Extracted records:
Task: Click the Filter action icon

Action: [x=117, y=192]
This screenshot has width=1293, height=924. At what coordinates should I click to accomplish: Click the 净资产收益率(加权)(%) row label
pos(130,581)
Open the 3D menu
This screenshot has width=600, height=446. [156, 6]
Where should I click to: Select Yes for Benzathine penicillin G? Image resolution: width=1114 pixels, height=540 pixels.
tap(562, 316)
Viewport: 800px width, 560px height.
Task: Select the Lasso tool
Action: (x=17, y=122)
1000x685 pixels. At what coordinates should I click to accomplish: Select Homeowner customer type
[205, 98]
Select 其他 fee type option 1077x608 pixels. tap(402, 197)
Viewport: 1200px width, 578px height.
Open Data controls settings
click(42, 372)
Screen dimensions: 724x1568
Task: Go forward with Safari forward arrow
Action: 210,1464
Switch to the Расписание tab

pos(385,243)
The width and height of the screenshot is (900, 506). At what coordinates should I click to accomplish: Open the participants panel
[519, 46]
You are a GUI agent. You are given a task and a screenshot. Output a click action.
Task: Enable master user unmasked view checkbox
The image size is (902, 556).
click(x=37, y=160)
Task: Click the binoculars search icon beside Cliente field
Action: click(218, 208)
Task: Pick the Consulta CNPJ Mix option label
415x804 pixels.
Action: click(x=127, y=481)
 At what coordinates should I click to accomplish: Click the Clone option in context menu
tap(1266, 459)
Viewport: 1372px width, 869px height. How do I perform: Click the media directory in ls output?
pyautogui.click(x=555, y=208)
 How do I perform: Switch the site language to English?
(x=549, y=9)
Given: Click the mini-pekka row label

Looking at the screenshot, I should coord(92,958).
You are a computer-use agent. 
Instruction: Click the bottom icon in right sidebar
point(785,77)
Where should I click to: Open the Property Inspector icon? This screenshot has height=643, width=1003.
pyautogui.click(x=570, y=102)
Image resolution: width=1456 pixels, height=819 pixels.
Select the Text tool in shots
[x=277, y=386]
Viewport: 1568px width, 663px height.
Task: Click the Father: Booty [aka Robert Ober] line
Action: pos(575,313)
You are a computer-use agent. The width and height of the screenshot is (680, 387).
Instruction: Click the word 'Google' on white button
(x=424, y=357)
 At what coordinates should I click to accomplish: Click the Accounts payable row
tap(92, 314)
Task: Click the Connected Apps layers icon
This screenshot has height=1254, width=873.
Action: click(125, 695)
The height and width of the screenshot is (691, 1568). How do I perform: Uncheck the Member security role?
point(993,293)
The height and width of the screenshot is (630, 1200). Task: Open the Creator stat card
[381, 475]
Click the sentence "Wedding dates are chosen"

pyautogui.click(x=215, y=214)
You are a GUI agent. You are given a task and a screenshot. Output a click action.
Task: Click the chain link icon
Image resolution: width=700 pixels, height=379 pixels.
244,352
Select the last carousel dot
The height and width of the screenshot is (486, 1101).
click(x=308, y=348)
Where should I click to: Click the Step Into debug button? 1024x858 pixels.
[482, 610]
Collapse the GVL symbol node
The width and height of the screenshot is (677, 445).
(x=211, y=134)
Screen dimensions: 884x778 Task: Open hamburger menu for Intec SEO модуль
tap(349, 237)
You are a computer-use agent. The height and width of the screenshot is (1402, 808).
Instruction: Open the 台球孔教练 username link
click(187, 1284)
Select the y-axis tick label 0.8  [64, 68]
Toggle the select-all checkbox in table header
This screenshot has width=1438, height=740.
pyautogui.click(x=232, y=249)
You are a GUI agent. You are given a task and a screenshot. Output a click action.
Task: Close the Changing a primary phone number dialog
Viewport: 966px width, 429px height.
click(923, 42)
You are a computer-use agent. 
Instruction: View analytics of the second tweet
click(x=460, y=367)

Task: Reproduce the rows above verbatim, beginning with the line containing "Open the 3D menu" and continuing through the line containing "Action: (x=17, y=122)".

In response:
Open the 3D menu
This screenshot has width=600, height=446. [156, 6]
Where should I click to: Select Yes for Benzathine penicillin G? Image resolution: width=1114 pixels, height=540 pixels.
tap(562, 316)
Viewport: 800px width, 560px height.
Task: Select the Lasso tool
Action: (x=17, y=122)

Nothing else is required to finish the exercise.